• **TEXT SEGMENT**
──────────────────────────────
The CuratOR surgical panels are centrepieces of the installations. They facilitate the administration of patient data, control of external devices or the transmission of image- and sound signals.Matthias Lubkowitz
The company’s new division for operating theatre (OT) solutions is aimed at advancing technological networking in the OT. Matthias Lubkowitz, the company’s Vice President of this division, reports on the new requirements for intelligent operating theatre technology.
Speaking of the multitude of data generated in today’s hospitals – data from MRI and CT scans, endoscopy videos and electronic patient files – Matthias Lubkowitz pointed out that many hospitals ‘… make do with PCs on mobile technology trolleys, with the respective logistics, space and hygiene problems this causes’.
Eizo GmbH, OR Solutions, offers monitors, video management and data transmission technology from one source,’ he explains. ‘The CuratOR surgical panels are centrepieces of the installations. They facilitate the administration of patient data, control of external devices or the transmission of image- and sound signals. The user or clinician respectively perceives the surgical panels as wall-mounted monitors with PC systems. Additionally, so-called monitor suspension systems or satellite monitors stream the required information to all relevant locations in the operating theatre or elsewhere.’
How do the surgical panels work?
‘The user decides what can be seen on the monitors. The CuratOR Caliop software, named after one of the nine muses in Greek mythology, allows the user to select the information required for each monitor. Not only that – the screen can be divided into several segments, so that all image sources, ranging from MRI or CT scans and digital X-rays, from the patient file to live images from the endoscope, ultrasound or surgical cameras, to the display of vital parameters, can be displayed in selected combinations.
──────────────────────────────
• **SUPPLIED MATERIAL**

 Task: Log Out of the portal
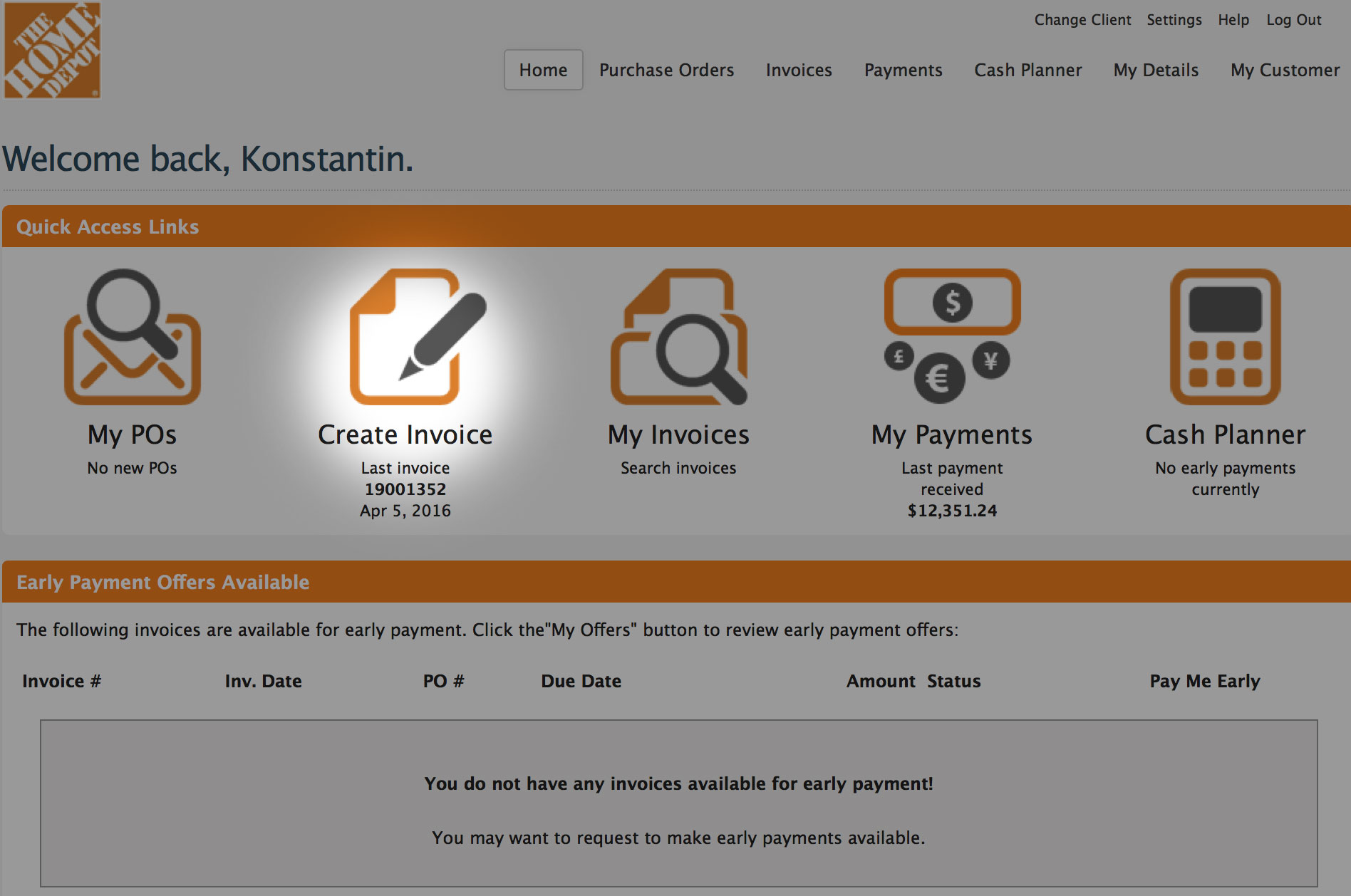click(x=1293, y=20)

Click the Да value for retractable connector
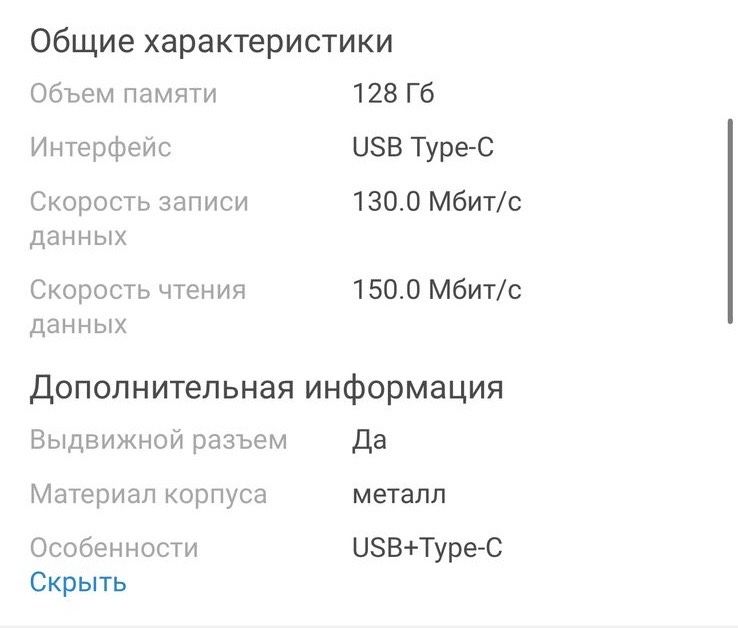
──────────────────────────────
• **THINGS TO DO**
**1)** Please reproduce the article on operating theatre technology word for word, from "Eizo GmbH, OR" to "surgical panels work?".
**2)** In the article on operating theatre technology, what is the CuratOR Caliop software named after?

• **ANSWER SET**
**1)**
Eizo GmbH, OR Solutions, offers monitors, video management and data transmission technology from one source,’ he explains. ‘The CuratOR surgical panels are centrepieces of the installations. They facilitate the administration of patient data, control of external devices or the transmission of image- and sound signals. The user or clinician respectively perceives the surgical panels as wall-mounted monitors with PC systems. Additionally, so-called monitor suspension systems or satellite monitors stream the required information to all relevant locations in the operating theatre or elsewhere.’
How do the surgical panels work?

**2)** One of the nine muses in Greek mythology.